In a population of myocardial infarction patients spanning 10 years of clinical practice, coronary CT angiography (CCTA) showed only limited ability to detect culprit lesions in the coronary arteries that went on to cause heart attacks -- though its positive predictive value was perfect, researchers concluded.
Investigators on both sides of the Atlantic had hoped to use CT to identify potential culprit lesions before invasive angiography was needed, considering that the noncalcified plaques visible on CCTA were the likeliest candidates representing the culprit lesions that go on to cause myocardial infarction. But among 2,500 patients scanned since 2005, including 59 chosen for analysis, CT demonstrated only a 60% sensitivity for detecting culprit lesions, though it had no false positives either.
The results underscore the superiority of intravascular ultrasound (IVUS) and invasive coronary angiography for vulnerable plaque detection, and they perhaps highlight the need for advanced CT techniques in this setting, researchers reported at the European Congress of Radiology (ECR) in March.
"In our population, CT showed decreased accuracy for finding the culprit lesion, which can be explained by the positive population and the known relatively low positive predictive value of cardiac CTA," said research coordinator Stephen Fuller from the Medical University of South Carolina (MUSC). Dr. Damiano Caruso and colleagues from the University of Rome "La Sapienza" also collaborated on the study.
Focus on NSTEMI patients
The researchers specifically focused on patients with non-ST-elevation myocardial infarction (NSTEMI), who represent 60% to 70% of all myocardial infarctions because they lack the classic signs of ischemia on electrocardiogram (ECG) measurements, Fuller said. As a result, the condition is typically diagnosed by a combination of serum troponin and the patient's clinical presentation.
"Because the patients are less likely to go to cath immediately, there's an increased role for noninvasive studies like cardiac CT to identify culprit lesions and determine if intervention is warranted," he said.
The role of noncalcified plaque is well-documented in both the STEMI and NSTEMI populations using intracoronary measurements such as near-infrared spectroscopy (NIS) and invasive coronary angiography, but not CCTA.
Can CT identify the perpetrators?
The group screened a database of NSTEMI patients who had undergone prior cardiac CT to identify possible culprit plaques on CT and correlate the results with invasive angiography.
Plaque composition was noted by a reader who scored plaque severity on a scale of 0 to 3, with a plaque score of 2 or greater considered a culprit lesion. The team assessed and compared culprit lesions, and assessed the performance of culprit lesion composition as well as the diagnostic performance of CCTA.
Fuller and colleagues excluded patients with multiple bypass grafts or stenting, those with an intervention between cardiac CT and invasive angiography, and those whose tests were more than a year apart. A two-sided z-test was used to compare percentages.

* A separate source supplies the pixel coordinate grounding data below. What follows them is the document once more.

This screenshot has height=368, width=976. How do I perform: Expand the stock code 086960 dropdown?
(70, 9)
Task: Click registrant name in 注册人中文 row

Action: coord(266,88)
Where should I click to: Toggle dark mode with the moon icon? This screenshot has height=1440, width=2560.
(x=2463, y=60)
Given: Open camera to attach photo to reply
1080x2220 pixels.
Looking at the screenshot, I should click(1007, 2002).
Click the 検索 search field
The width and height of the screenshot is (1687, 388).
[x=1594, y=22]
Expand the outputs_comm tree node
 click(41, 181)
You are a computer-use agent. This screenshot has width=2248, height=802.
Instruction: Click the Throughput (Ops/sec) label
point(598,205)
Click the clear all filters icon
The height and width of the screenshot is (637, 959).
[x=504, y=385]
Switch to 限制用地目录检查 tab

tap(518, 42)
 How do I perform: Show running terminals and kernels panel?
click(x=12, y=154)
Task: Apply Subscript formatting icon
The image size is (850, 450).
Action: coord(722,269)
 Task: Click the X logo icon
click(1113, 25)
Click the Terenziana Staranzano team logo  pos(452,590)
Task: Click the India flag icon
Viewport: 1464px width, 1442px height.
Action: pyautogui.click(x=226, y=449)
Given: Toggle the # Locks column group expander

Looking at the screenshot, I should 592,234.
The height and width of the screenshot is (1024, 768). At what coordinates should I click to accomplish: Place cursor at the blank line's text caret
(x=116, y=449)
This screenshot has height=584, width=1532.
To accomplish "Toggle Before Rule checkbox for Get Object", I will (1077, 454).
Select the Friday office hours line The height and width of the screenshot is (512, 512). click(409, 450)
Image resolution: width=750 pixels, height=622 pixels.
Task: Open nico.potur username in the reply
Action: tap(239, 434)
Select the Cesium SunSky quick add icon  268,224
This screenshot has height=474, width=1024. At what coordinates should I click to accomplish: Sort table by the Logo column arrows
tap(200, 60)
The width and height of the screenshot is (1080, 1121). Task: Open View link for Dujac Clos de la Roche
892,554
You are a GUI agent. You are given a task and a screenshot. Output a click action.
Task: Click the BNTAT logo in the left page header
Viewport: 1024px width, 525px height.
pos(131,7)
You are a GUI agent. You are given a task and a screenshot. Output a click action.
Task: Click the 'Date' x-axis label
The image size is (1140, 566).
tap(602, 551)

The analysis included 944 vessel segments and evaluated 170 plaques. In all, 93 plaques were calcified, eight were classified as noncalcified, and 69 were classified as mixed.
Most of the noncalcified plaques were selected as the culprit lesion. In fact, the percentage of noncalcified plaques rated as the culprit lesion (63%) was significantly higher than the percentage of both calcified (20%) and mixed plaques (21%), the group reported.
Using invasive coronary angiography as the gold standard, CT revealed a sensitivity of just 60% for finding the culprit, with a specificity of 88%, Fuller said. At the same time, CCTA had a positive predictive value of 100% and a negative predictive value of 87%.
Accuracy by modality in NSTEMI population | ||
CCTA | Invasive coronary angiography | |
Per-segment analysis | ||
Occluded segments | 16 | 22 |
Culprit lesions | 44 | 61 |
Per-patient analysis | ||
Occluded segments | 12 | 18 |
Culprit lesions | 14 | 23 |
Although CT's ability to detect the culprit lesion was limited, it revealed a 100% positive predictive value with no false positives, Fuller said.
"This kind of makes sense in the context that this is a strongly positive population, because cardiac CTA has a known strong positive predictive value compared to its negative predictive value, and we would expect cardiac CT to have some deficiencies in detecting culprit lesions in a positive population," he said. "So our conclusion is that NSTEMI is associated with a diversity of risk factors, all of which were expected."
Study limitations included a relatively heterogeneous population and wide range of time, up to a year, between CCTA and invasive angiography, Fuller added. Over a 10-year study, CT scanners and protocols change often. And the sample size of culprit plaques was low, with a limited definition not necessarily confirmed by cardiology.
"Obviously, plaque characterization with quantitative analysis would produce better data," he said. "Quantitative plaque analysis with IVUS correlation if available would be an improvement, as well as comparing culprit arteries and plaques versus nonculprit plaques in the same patients, and integrating functional data including fractional flow reserve CT and comparing our group to a matched stable or coronary artery disease population."
The group also looked at the STEMI population, but the number of patients was very low.